▸ Document section
——

Atom-bombed Mary (被爆のマリア, Hibaku no Maria), also known as Our Lady of Nagasaki or the Virgin of Nagasaki, is the head from a wooden statue of Mary, mother of Jesus from a cathedral in Nagasaki, Japan. The statue survived the atomic bombing of Nagasaki in August 1945, but was severely damaged as a result of the explosion.

==History==
After the persecution of Christians in Japan ended in 1873, Japanese Catholics purchased land in the Urakami Valley district of Nagasaki, where fumi-e interrogations had taken place. On that land, the Urakami Cathedral was built; construction was completed in 1895, and it was consecrated in 1925. Three years later, a wooden altarpiece depicting Mary was constructed, inspired by a painting by the Spanish artist Bartolomé Murillo. The statue was constructed in Italy.

——

▸ Study material
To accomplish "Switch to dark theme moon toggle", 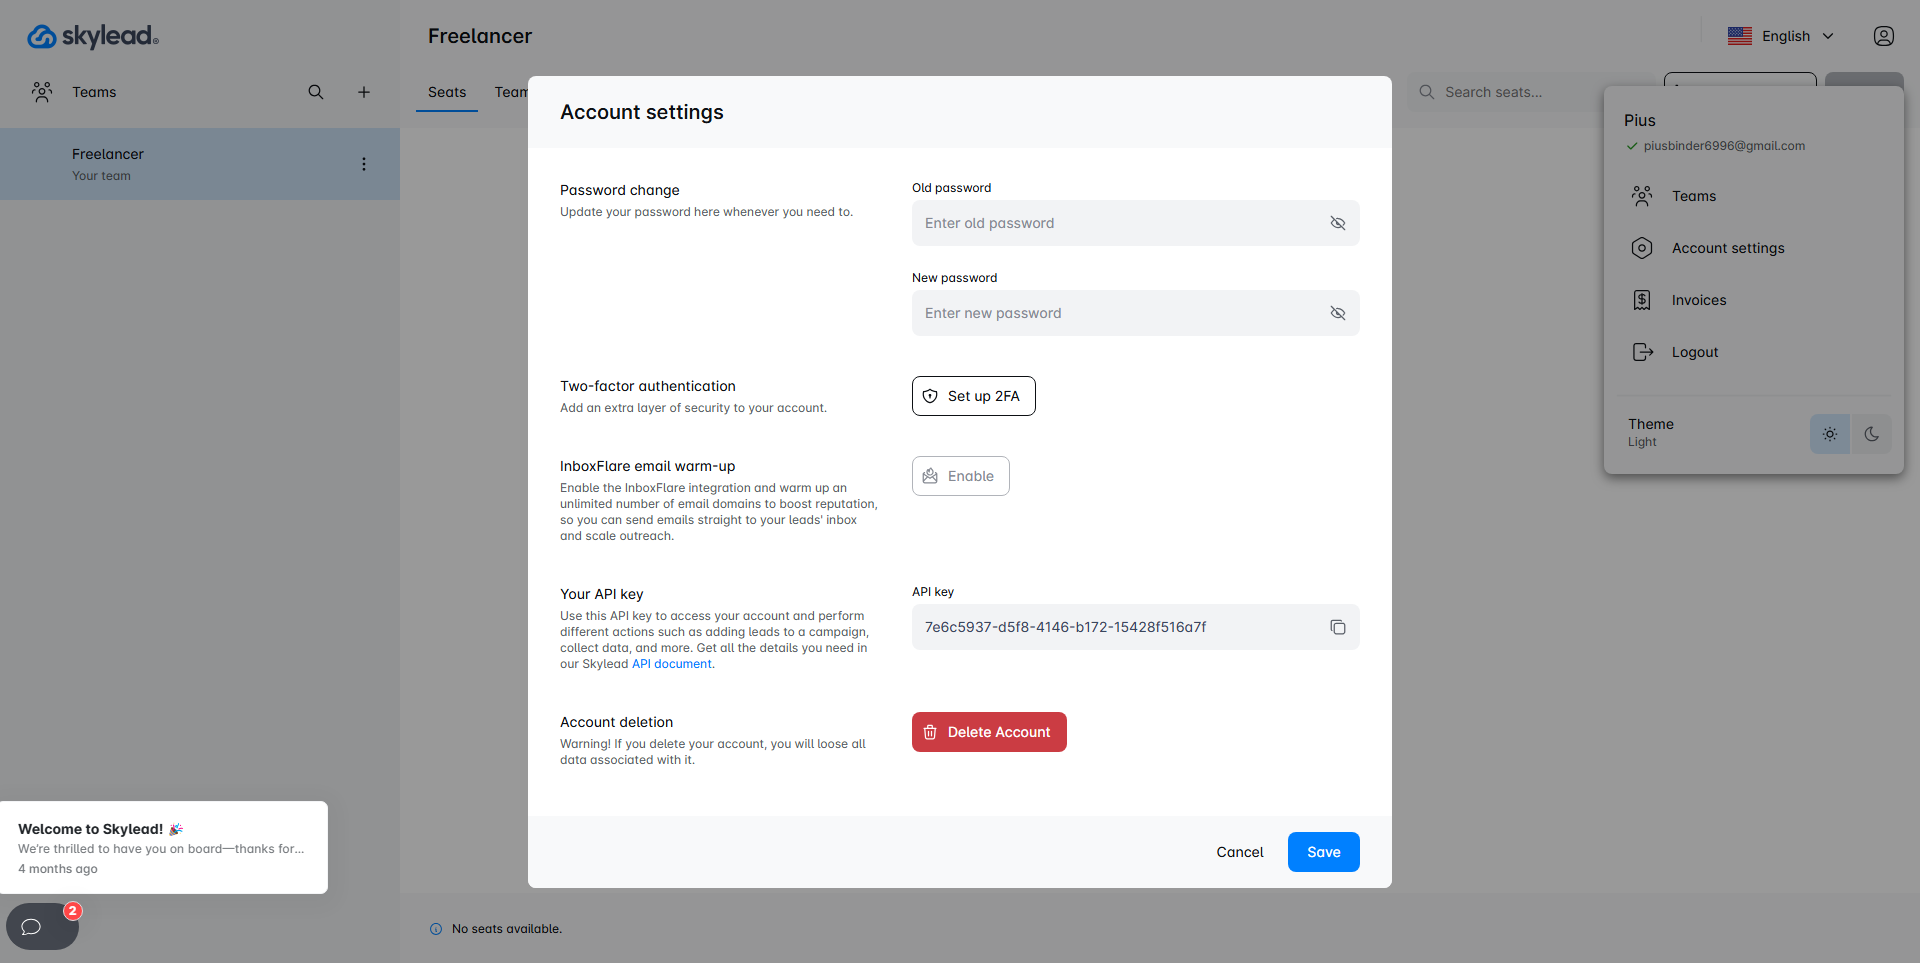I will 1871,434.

——

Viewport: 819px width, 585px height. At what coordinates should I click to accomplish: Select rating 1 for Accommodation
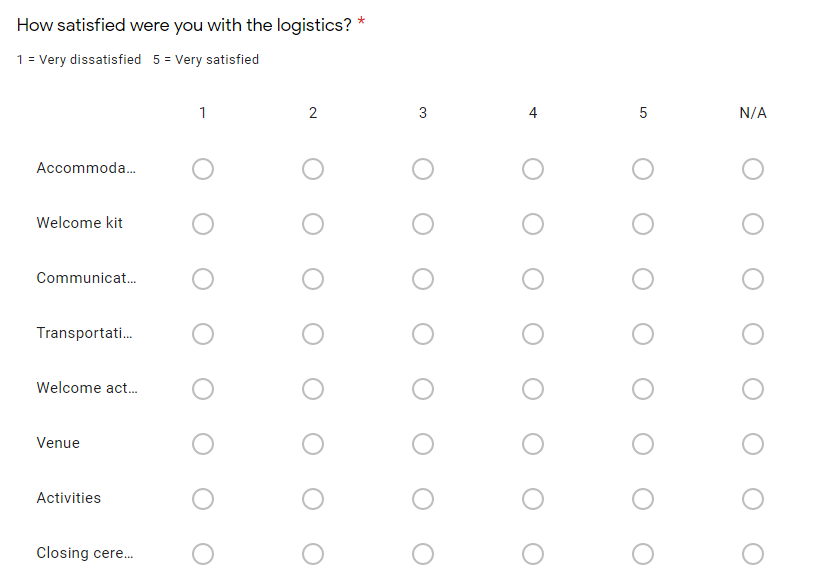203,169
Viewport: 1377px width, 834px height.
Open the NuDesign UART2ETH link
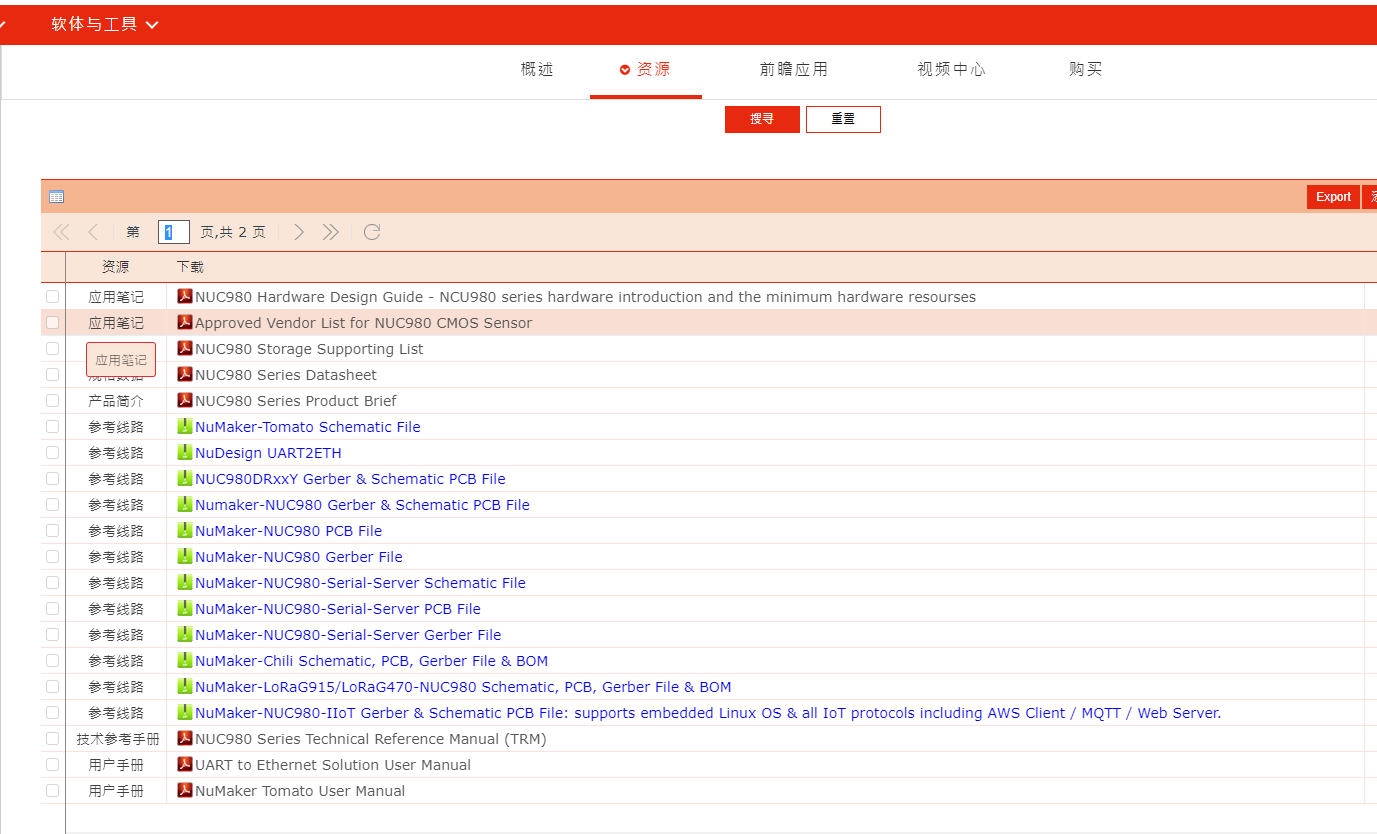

——

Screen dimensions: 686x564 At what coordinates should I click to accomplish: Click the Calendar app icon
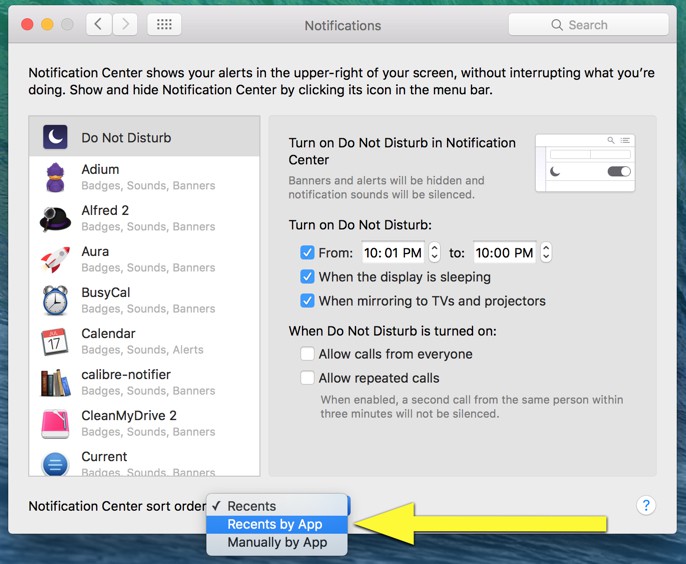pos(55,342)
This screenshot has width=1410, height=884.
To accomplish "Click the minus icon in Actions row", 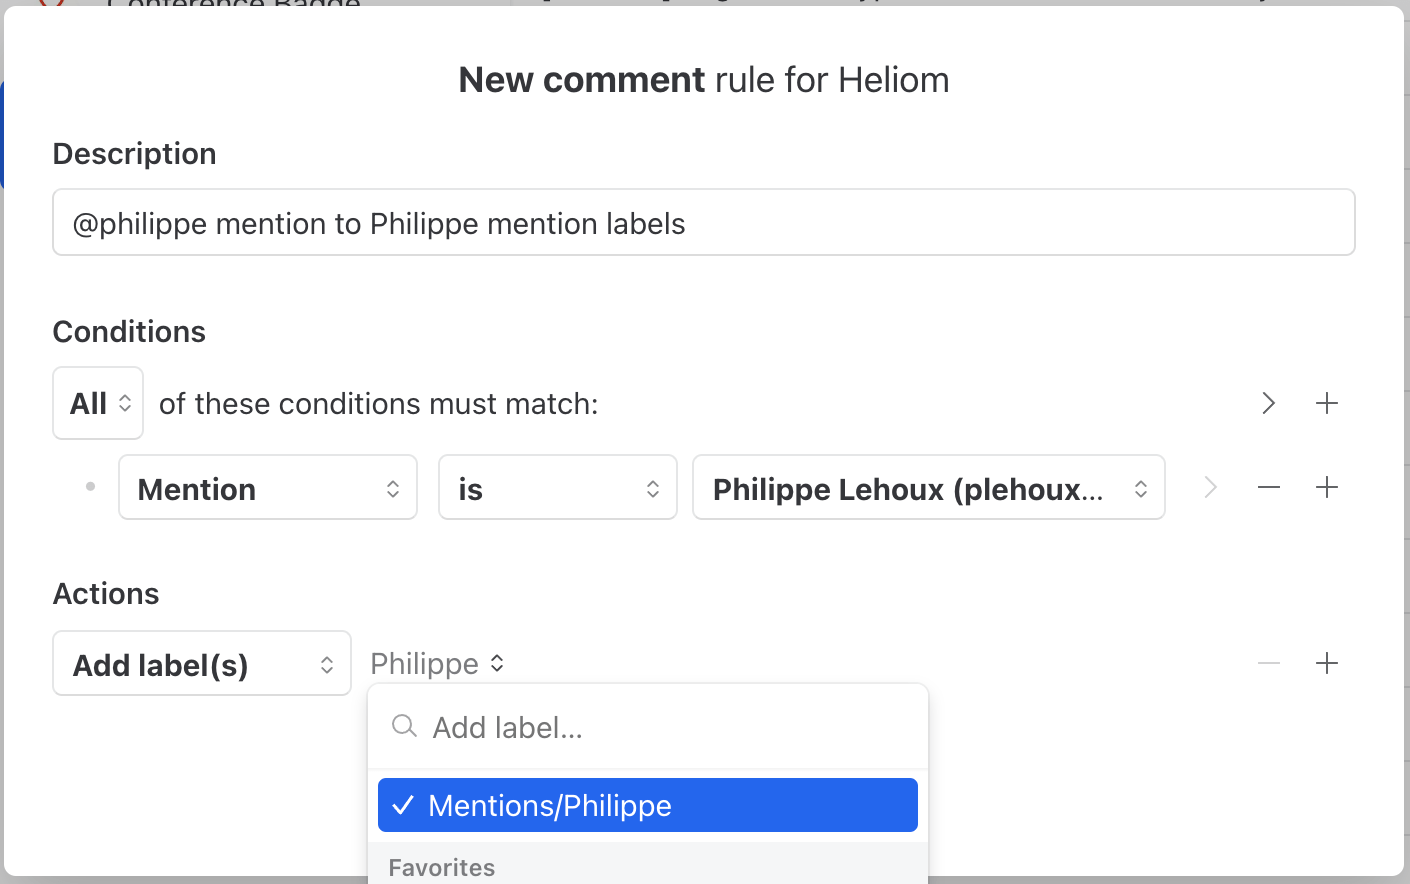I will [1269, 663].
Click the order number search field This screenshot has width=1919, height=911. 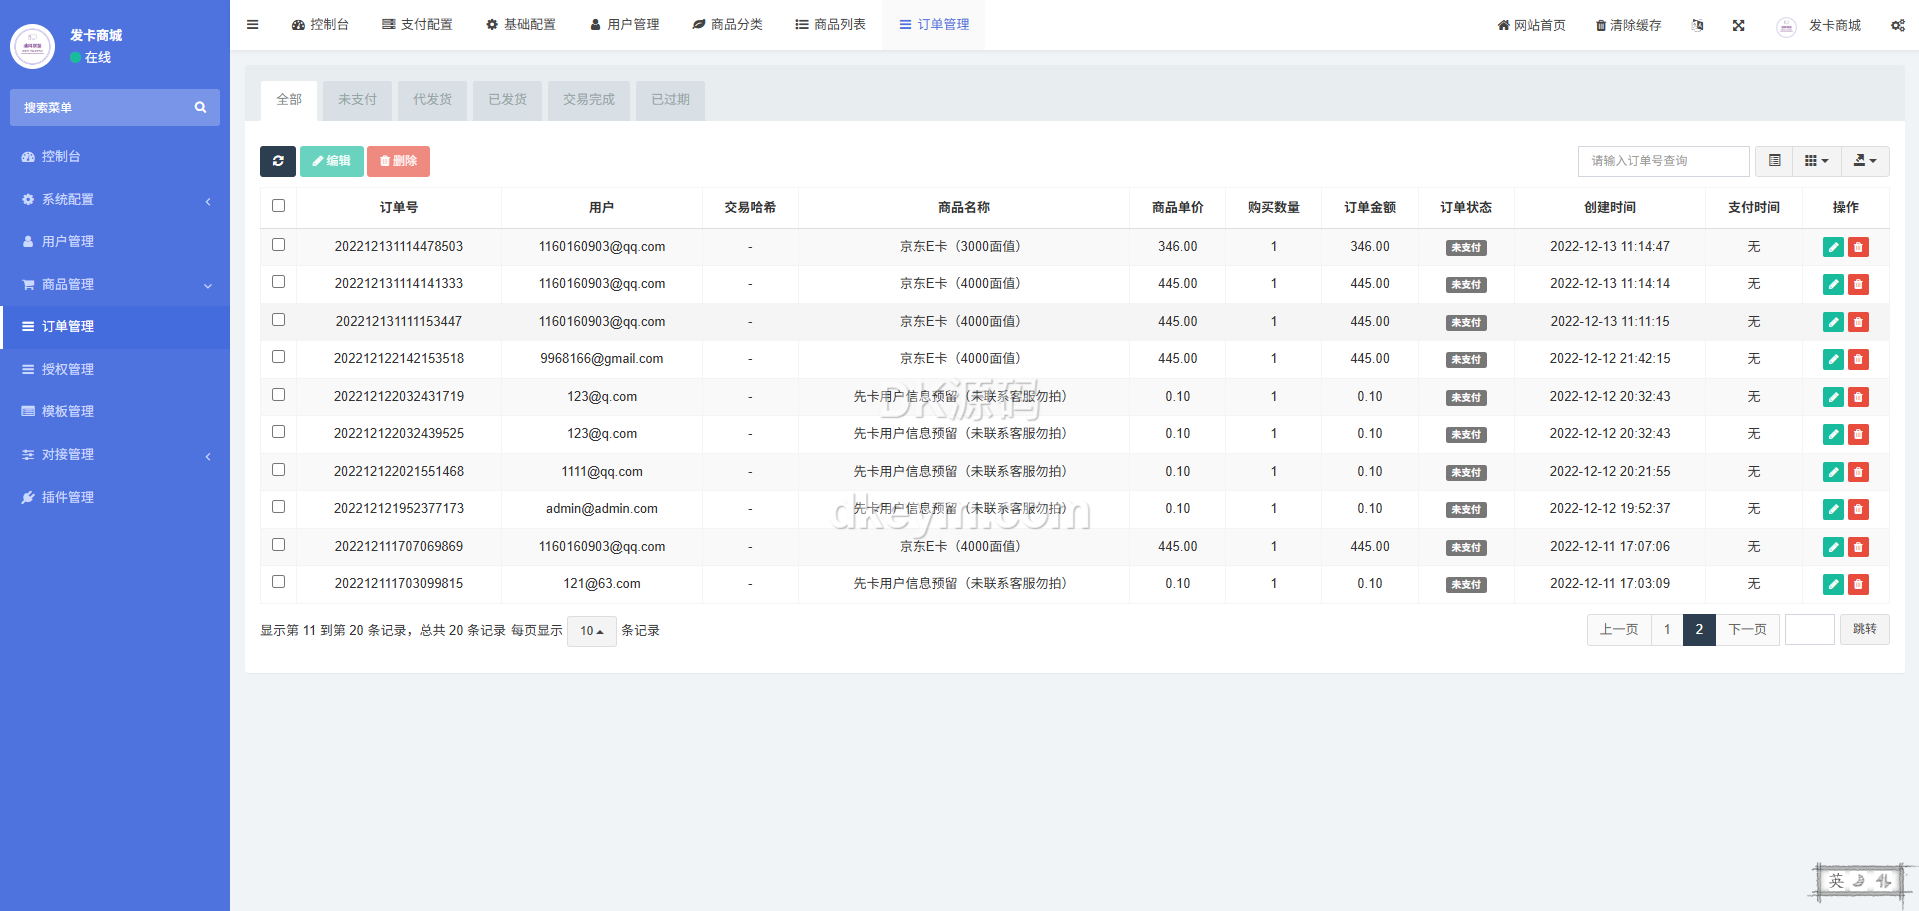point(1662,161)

——

▸ Study questions
[A] Using the text on Atom-bombed Mary, answer these:
(i) In which month and year was Nagasaki atomic-bombed?
(ii) In what year was the persecution of Christians in Japan ended?
(iii) In which country was the statue constructed?
[B] Give every name by which the Atom-bombed Mary text says the statue's head is known, including its title.
[C] Transcribe the part of the Atom-bombed Mary text that begins at the words "Atom-bombed Mary (被爆のマリア, Hibaku" and ends after the words "of the explosion.".

▸ Answers to each task
[A]
(i) August 1945
(ii) 1873
(iii) Italy

[B] Atom-bombed Mary; Hibaku no Maria; Our Lady of Nagasaki; the Virgin of Nagasaki

[C]
Atom-bombed Mary (被爆のマリア, Hibaku no Maria), also known as Our Lady of Nagasaki or the Virgin of Nagasaki, is the head from a wooden statue of Mary, mother of Jesus from a cathedral in Nagasaki, Japan. The statue survived the atomic bombing of Nagasaki in August 1945, but was severely damaged as a result of the explosion.